Turning to the economic news here in the States, the Commerce Department reported yesterday that factory orders fell 1.0% in May compared to April and although this was negative, it came in exactly at economists’ expectations.  For the full year manufactured goods orders were down 1.9% and orders for non-defense capital goods excluding aircraft, which is viewed by economists as a proxy for business investment plans, fell 0.4%.

Another result of Brexit is that the British Pound Sterling has made new 31 year old lows vs. the U.S. dollar.  The dollar is also stronger vs. the euro which is having its predictable effect upon commodities.

This morning the risk off mentality prevails with all the major indexes currently trading down materially between 1.51% and 1.75%.  This morning the Dow was down over 100 points but has rallied back to being down only 30.
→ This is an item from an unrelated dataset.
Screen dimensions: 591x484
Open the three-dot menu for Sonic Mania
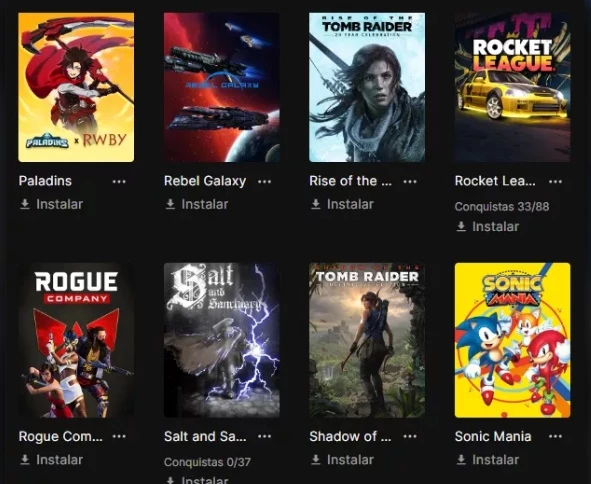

Oil prices got whacked on the contagion from equities with WTI closing down $2.39 at $46.60 and Brent falling $2.14 settling at $47.96 and closing at a one week low.  Word out of Libya is that the state energy company National Oil Corporation agreed to merge with its rival in eastern Libya.  Both sides have realized that their fighting and destruction of each other’s oil facilities is to both of their detriment and have agreed on a truce.  There’s been so much destruction it’s going to take months to do the repair but eventually production will grow, assuming the truce holds.  Similar to stocks, WTI was down 60¢ earlier but is down now by only 11¢

Courtesy of MDA Information Systems LLC

Natural Gas

Holy Toledo!  After reaching a 13 month high recently just barely shy of $3.00 natural gas prices got obliterated yesterday with the August contract falling 22.3¢, 7.5%, closing at $2.764.  To put yesterday’s move in perspective, we haven’t seen a one day drop in prices of this magnitude since October 26, 2015 when prices fell 22.4¢.  As I mentioned yesterday, with the higher prices during bid week (the last 5 working days of the month), I believe the coal market has captured a materially greater share of the baseload market in July than in June.  When traders came in yesterday looking for a strong cash market and it didn’t materialize traders started selling futures to hedge the length they had in the physical market.  I think traders saw what happened after Memorial Day when prices ran up in June, looked at the short and long term weather forecasts which both show above normal temperatures, and knowing a lot of coal fired generation has been retired and replaced with natural gas fired generation, they all went long the physical commodity into June creating artificial demand at the end of June driving prices higher then and came in yesterday and found a market where there was a lot of “length” chasing not much demand.  Bottom line, going into July the boat was listing way too heavily to the long side.

This morning after being down about 6¢ natty has clawed back to flat to yesterday’s close.


The appetite for U.S. real estate continues to flourish, and much of it is being fueled by international buyers.  Foreign buyers purchased $102.6 billion of residential property in the U.S. between April 2015 and March 2016 according to NAR and the number of properties purchased rose 2.8% to 214,885.  Chinese buyers make up the great percentage of buyers with their dollar volume exceeding the total of the next four ranked countries combined.  The explosive growth of the Chinese economy has created a very large number of wealthy people and as that country’s economy has slowed those individuals are looking for better investment alternatives.  Foreign investors look at U.S. real estate as a safe investment especially in the current volatile global environment.  Foreign buyers favorite states are Florida (22%), California (15%), Texas (10%), Arizona and New York both at 4%.